# Source start

This disclosure generally relates to use of a data storage device that performs internal computations on data on behalf of a host, and is referred to herein as a storage compute device. While a data storage device, such as a hard drive, solid-state drive (SSD), hybrid drive, etc., generally includes data processing capabilities, such processing is mostly related to the storage and retrieval of user data. So while the data storage device may perform some computations on the data, such as compression, error correction, etc., these computations are invisible to the host. Similarly, other computations, such as logical-to-physical address mapping, involve tracking host requests, but are intended to hide these tracking operations from the host. In contrast, a storage compute device makes computations based on express or implied computation instructions from the host, with the intention that some form of a result of the computation will be returned to the host and/or be retrievable by the host.
While a storage compute device as described herein may be able to perform as a conventional storage device, e.g., handling host data storage and retrieval requests, such storage compute devices may include additional computational capability that can be used for certain applications. For example, scientific and engineering simulations may involve solving equations on data objects such as very large matrices. Even though the matrices may be sparse, and therefore amenable to a more concise/compressed format for storage, the matrices may still be cumbersome to move in and out of storage for performing operations. For example, if available volatile, random access memory (RAM) is significantly smaller than the objects being operated on, then there may be a significant amount of swapping data between RAM and persistent storage.

# Source end
# Items start

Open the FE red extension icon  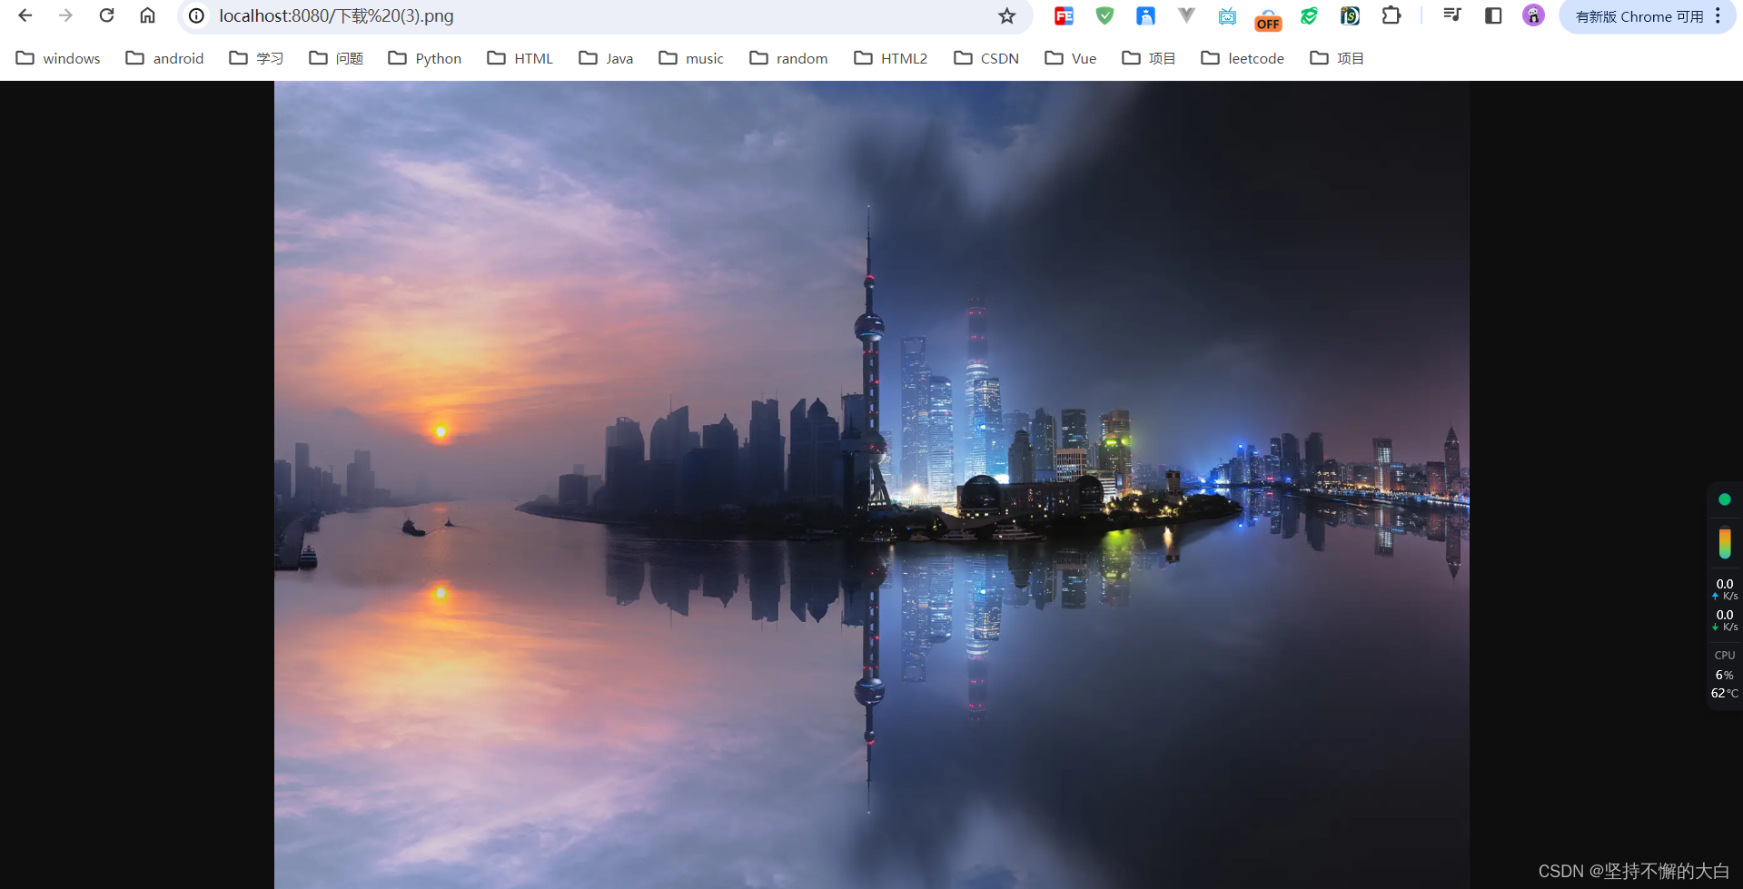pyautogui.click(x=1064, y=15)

# Items end
# Items start

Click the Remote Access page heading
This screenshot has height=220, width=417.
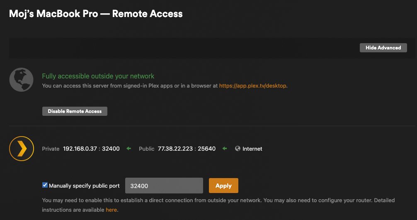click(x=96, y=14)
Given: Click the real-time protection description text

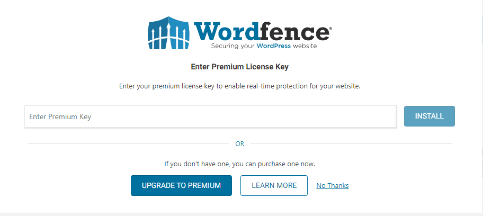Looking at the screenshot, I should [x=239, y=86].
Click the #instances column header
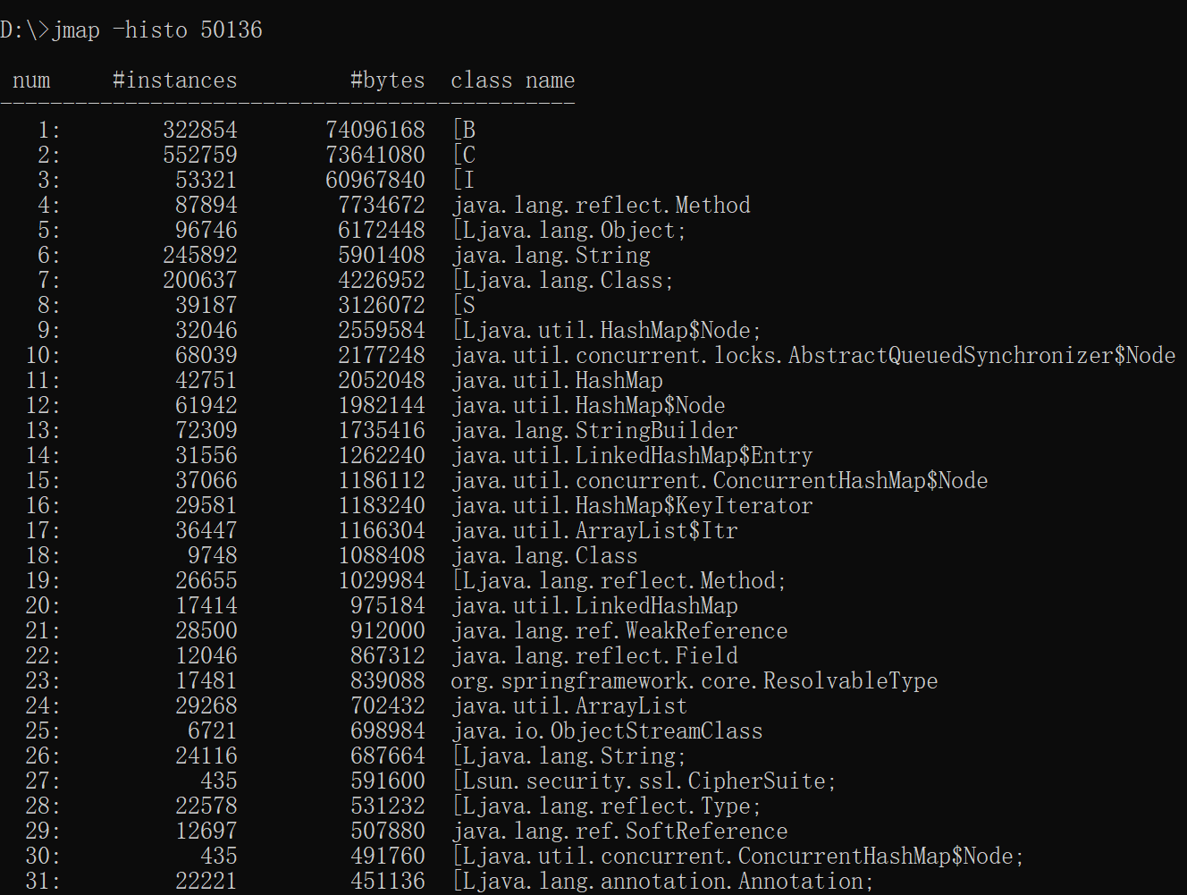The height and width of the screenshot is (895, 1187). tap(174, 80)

# Items end
# Items start

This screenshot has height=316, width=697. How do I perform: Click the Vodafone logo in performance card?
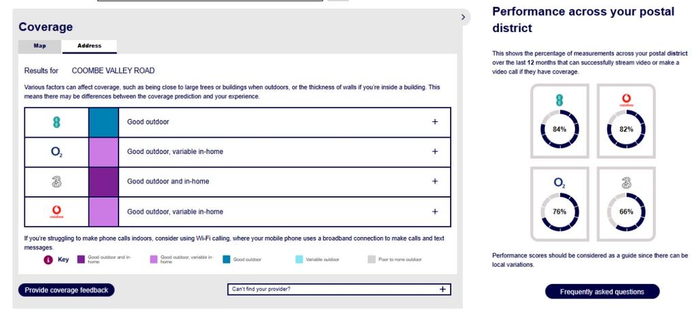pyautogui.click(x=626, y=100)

# Items end

=== Stated exercise 1 ===
From the passage on storage compute devices, print everything from "While a storage" down to "and persistent storage.".
=== Stated exercise 2 ===
In the passage on storage compute devices, which two computations are named as examples of those a data storage device performs invisibly to the host?
=== Stated exercise 3 ===
Go on with the passage on storage compute devices, picking up after its final sentence.

=== Expected output 1 ===
While a storage compute device as described herein may be able to perform as a conventional storage device, e.g., handling host data storage and retrieval requests, such storage compute devices may include additional computational capability that can be used for certain applications. For example, scientific and engineering simulations may involve solving equations on data objects such as very large matrices. Even though the matrices may be sparse, and therefore amenable to a more concise/compressed format for storage, the matrices may still be cumbersome to move in and out of storage for performing operations. For example, if available volatile, random access memory (RAM) is significantly smaller than the objects being operated on, then there may be a significant amount of swapping data between RAM and persistent storage.

=== Expected output 2 ===
Compression and error correction.

=== Expected output 3 ===
While a conventional storage device can be used to store data objects, such device may not be given information that allows it to identify the objects. For example, host interfaces may only describe data operations as acting on logical block addresses (or sectors), to which the storage device translates to a physical address. In contrast, a storage compute device will obtain additional data that allows the storage device to manage the objects internally. This management may include, but is not limited to, selection of storage location, managing of object identifiers and other metadata (e.g., data type, extents, access attributes, security attributes), compression, and performance of single or multiple object computations and transformations.
In embodiments described below, a storage compute device includes two or more compute sections that perform computations on computation objects. For purposes of this discussion, computation objects may at least include objects that facilitate performing computations on data objects. Computation objects may include stored instructions, routines, formulas, definitions, etc., that facilitate performing repeatable operations. A computation object may include data objects, such as scalars/constants that are utilized in all of the relevant computations and accessible by the compute section (e.g., using local or shared volatile memory). Other data objects are used as inputs and outputs of the computations, and may also include temporary objects used as part of the computations, e.g., intermediate computation objects. While the examples below may refer to matrix data objects, the term “data object” as used herein is not intended to be limited to matrices. It will be understood that the embodiments described herein may be used to perform computations on other large data sets, such as media files/streams, neural networks, etc.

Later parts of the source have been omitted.